=== 問題の詳細 ===
以下の項目で、文字列「size」を含む行は何行ありますか。大文字と小文字を区別して数え、数だけを答えてください。

• • • •

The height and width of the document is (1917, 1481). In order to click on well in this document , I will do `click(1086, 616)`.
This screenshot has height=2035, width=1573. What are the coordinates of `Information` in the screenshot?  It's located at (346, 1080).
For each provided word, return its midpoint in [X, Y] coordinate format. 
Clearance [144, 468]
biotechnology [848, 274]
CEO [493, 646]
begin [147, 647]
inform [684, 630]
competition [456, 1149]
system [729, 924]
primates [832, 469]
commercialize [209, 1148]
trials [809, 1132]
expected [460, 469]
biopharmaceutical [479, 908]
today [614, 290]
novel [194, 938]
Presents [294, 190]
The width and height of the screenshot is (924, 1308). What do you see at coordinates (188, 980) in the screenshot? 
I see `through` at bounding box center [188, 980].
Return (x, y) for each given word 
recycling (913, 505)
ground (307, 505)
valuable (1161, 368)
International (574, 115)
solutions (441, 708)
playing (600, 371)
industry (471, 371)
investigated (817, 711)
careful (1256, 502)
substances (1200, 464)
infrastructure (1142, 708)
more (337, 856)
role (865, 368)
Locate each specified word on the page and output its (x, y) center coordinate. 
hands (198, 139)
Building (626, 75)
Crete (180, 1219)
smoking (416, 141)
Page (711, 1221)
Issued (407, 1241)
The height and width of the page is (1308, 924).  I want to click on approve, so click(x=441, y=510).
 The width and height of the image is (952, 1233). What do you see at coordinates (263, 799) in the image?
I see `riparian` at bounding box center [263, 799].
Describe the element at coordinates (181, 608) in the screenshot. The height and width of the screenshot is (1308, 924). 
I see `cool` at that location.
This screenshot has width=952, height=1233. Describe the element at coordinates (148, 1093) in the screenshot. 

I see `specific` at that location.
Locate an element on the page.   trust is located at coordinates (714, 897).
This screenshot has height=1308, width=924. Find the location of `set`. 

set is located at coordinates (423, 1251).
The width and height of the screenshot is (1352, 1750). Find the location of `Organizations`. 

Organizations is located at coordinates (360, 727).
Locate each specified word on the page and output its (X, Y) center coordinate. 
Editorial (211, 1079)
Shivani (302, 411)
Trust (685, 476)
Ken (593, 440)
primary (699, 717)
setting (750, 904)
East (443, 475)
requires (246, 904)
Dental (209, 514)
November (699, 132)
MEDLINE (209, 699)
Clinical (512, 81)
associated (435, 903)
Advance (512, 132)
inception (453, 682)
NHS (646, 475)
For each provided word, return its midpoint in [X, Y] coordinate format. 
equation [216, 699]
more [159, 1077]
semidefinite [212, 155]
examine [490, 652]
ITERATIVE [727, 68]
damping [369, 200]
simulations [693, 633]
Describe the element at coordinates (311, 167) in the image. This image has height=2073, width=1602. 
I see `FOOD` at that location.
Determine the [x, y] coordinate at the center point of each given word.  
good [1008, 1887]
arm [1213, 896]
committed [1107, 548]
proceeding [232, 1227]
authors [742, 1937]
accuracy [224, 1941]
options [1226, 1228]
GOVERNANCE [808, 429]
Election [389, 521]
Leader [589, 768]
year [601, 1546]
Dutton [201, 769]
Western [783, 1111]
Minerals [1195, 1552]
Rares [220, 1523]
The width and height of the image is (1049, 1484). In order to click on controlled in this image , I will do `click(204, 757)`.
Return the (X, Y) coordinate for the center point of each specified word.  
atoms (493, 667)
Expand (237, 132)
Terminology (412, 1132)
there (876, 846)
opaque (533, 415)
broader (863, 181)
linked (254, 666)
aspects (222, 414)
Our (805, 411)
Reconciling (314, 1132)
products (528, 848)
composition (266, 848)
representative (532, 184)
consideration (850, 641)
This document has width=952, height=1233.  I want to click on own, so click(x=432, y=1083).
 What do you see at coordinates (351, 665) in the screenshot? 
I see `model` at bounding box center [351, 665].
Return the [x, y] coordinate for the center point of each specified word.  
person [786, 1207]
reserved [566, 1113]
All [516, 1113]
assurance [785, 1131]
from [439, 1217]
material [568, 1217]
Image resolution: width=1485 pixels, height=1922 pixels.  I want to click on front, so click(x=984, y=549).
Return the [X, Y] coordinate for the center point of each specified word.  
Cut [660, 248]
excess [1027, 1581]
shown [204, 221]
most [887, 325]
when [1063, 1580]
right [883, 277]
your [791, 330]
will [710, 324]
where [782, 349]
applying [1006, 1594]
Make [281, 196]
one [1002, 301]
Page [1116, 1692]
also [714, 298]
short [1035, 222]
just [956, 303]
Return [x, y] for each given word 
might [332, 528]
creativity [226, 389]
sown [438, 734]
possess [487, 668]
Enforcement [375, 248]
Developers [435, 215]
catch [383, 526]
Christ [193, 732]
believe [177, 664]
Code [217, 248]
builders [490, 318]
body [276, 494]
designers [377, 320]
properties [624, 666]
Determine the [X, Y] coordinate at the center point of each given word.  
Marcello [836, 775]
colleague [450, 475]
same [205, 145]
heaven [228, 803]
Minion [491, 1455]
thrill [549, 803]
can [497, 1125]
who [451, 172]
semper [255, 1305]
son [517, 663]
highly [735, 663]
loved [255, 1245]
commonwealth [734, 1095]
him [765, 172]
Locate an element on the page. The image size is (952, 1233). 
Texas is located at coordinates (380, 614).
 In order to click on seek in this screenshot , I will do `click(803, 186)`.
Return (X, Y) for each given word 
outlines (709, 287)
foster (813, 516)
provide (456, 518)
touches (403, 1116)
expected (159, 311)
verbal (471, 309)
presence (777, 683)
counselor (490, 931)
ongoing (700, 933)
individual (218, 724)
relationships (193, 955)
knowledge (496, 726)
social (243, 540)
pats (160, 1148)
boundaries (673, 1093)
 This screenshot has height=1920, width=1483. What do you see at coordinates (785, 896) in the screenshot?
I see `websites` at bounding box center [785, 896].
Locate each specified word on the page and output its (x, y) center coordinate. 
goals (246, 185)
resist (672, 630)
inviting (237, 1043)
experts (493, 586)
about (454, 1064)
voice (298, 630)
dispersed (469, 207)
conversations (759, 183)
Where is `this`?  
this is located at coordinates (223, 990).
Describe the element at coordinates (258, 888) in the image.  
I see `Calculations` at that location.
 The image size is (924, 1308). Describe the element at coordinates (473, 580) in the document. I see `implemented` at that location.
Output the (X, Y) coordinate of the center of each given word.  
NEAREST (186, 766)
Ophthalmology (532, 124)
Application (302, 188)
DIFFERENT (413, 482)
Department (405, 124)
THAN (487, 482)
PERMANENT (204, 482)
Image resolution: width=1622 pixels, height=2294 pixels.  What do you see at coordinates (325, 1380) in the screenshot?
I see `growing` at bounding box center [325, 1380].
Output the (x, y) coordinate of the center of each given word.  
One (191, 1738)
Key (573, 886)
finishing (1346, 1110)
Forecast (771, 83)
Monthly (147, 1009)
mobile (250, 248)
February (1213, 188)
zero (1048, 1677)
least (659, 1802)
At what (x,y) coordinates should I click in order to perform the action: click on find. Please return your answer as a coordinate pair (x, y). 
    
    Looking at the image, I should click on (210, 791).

• • • •

=== 完全な解答 ===
2